Snapshots operate on a block level. Once a snapshot is created, dataset blocks which change are copied to the snapshot (copy on write or COW). The original block is not changed. Snapshot initially are zero size and grow as the associated dataset changes.
Root cron jobs create snapshots frequently (every 15 minutes), hourly, daily, weekly, and monthly. Only a certain number of snapshots are kept: 4 frequent, 24 hourly, 7 daily, 1 weekly, and 1 monthly.

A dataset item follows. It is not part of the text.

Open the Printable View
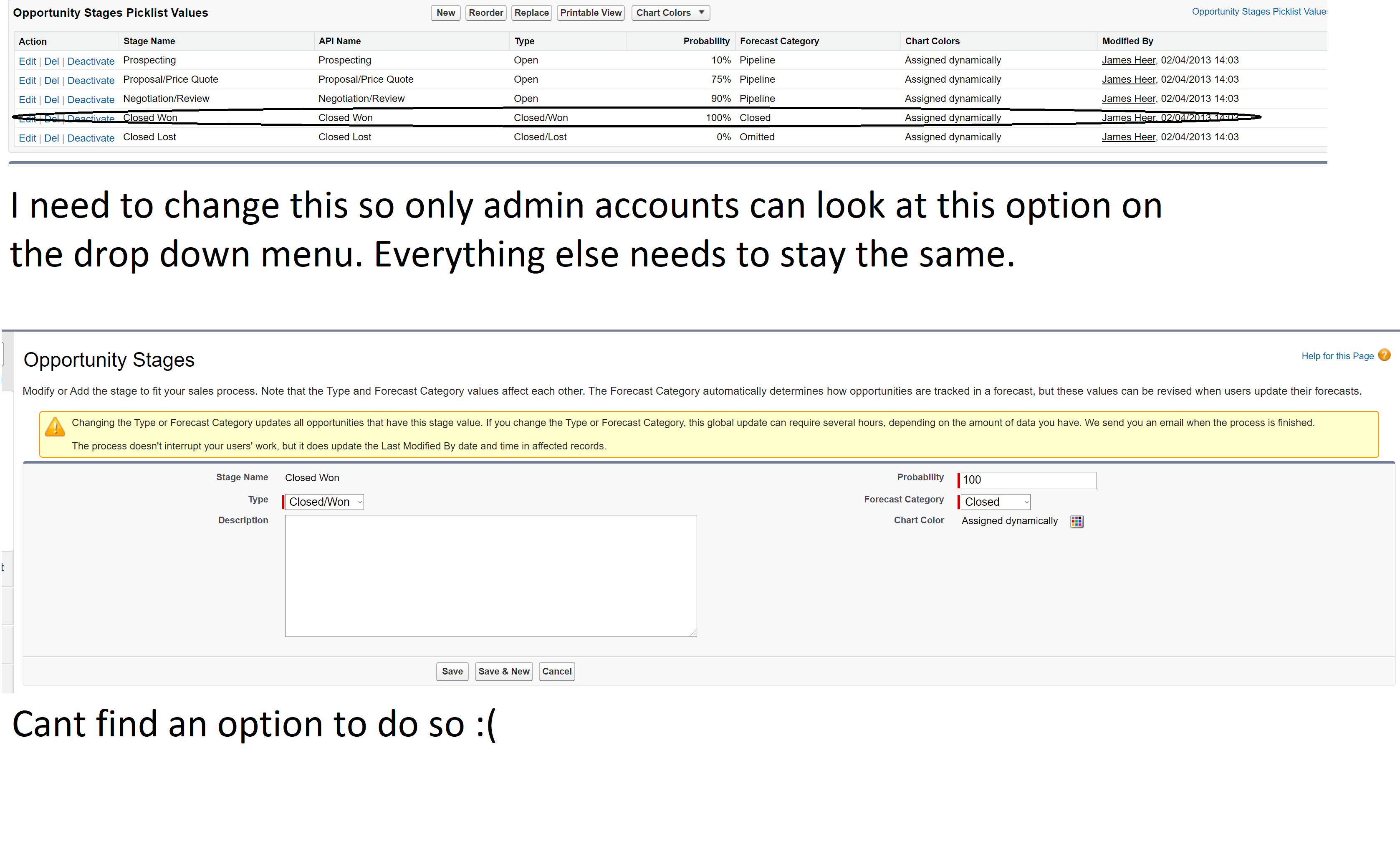Screen dimensions: 1400x842 coord(590,13)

[root@trigger ~]# crontab -l #Ansible: Frequent snapshots 15,30,45 * * * * /bin/bash -l -c '/usr/local/bin/zfs-auto-snapshot frequent 4' #Ansible: Hourly snapshots 0 * * * * /bin/bash -l -c '/usr/local/bin/zfs-auto-snapshot hourly 24' #Ansible: Daily snapshots 7 0 * * * /bin/bash -l -c '/usr/local/bin/zfs-auto-snapshot daily 7' #Ansible: Weekly snapshots 14 0 * * 7 /bin/bash -l -c '/usr/local/bin/zfs-auto-snapshot weekly 1' #Ansible: Monthly snapshots 28 0 1 * * /bin/bash -l -c '/usr/local/bin/zfs-auto-snapshot monthly 1'
The daily, weekly, and monthly snapshots are replicated (copied) to a backup server each night and are kept for a maximum of 30 days. Using snapshots, only the changed blocks are replicated. This make ZFS replication much more efficient than rsync. Rsync must find the files that have changed (which can take a significant amount of time) and then copy each modified file to the backup server.
Best Practices
Keep ZFS files systems below 80% of capacity. Performance degrades quickly as the usage increases beyond 80%.
Miscellaneous
Using the ‘df’ command with ZFS datasets is confusing. It is not aware of ZFS snapshots, so as the amount of space used by snapshots increases, it sees the disk size decrease.